Detenuta morta in carcere

prigione carcere sbarreNella sezione femminile del carcere di Sollicciano a Firenze una detenuta è morta la notte scorsa per probabile overdose mentre un’altra detenuta, ieri, è stata ricoverata d’urgenza per gli evidenti sintomi del sovradosaggio da stupefacenti: lo ha reso noto l’Osapp (Organizzazione Sindacale Autonoma Polizia Penitenziaria) in una nota del segretario generale Leo Beneduci .

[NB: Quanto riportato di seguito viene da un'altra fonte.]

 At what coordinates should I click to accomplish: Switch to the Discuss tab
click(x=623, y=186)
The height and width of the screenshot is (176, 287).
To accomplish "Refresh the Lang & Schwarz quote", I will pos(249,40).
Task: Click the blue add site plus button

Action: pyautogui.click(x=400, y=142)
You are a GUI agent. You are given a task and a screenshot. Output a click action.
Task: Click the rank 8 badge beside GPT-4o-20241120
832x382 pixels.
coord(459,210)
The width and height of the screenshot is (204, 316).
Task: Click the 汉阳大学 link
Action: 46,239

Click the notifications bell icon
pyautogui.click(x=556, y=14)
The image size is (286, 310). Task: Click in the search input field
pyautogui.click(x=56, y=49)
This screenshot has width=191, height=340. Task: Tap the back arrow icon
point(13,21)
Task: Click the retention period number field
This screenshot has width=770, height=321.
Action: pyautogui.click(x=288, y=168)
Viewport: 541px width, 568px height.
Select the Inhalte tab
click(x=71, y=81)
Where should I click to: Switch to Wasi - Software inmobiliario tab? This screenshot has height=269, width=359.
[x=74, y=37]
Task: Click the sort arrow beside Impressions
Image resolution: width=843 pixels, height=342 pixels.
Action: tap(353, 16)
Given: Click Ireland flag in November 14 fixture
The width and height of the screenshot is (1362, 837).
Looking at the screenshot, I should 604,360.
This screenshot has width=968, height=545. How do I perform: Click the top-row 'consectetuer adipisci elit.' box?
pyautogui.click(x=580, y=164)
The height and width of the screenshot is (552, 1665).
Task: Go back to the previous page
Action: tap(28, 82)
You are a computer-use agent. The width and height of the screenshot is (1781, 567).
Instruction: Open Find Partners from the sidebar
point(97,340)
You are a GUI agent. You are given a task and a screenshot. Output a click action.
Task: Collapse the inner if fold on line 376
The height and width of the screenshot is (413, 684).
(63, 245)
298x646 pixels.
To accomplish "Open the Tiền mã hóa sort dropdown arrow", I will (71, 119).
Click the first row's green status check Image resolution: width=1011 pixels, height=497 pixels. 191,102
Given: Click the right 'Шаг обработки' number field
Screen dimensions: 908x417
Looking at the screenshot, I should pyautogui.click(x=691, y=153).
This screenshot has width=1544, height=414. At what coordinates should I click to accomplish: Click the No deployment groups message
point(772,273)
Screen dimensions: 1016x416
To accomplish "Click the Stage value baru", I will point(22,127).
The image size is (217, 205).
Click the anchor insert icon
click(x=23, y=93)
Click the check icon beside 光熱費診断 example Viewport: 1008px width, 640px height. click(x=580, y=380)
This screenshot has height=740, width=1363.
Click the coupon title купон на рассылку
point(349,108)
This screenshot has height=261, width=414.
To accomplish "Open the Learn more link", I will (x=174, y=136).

“La morte della detenuta italiana di 36 anni, che risulterebbe essere il 116 detenuto morto in carcere dall’inizio dell’anno, sarebbe stata scoperta solo questa mattina dopo che erano risultati vani i tentativi di risvegliarla e poi di rianimarla”, afferma il sindacalista, che aggiunge: “Visto il probabile ingente ingresso nel carcere fiorentino di sostanze stupefacenti, non possiamo negare di avere espresso più volte, ad oggi del tutto ignorati, notevoli perplessità riguardo all’attuale gestione anche dal punto di vista della sicurezza del carcere di Sollicciano, da parte di un direttore part-time e colà in missione, nonchè per gli istituti penitenziari della regione e in particolare per quelli di Livorno, Pisa e Gorgona, da parte dell’attuale provveditore regionale, di cui appare necessario iniziare ad ipotizzare l’avvicendamento ad altra sede vacante”.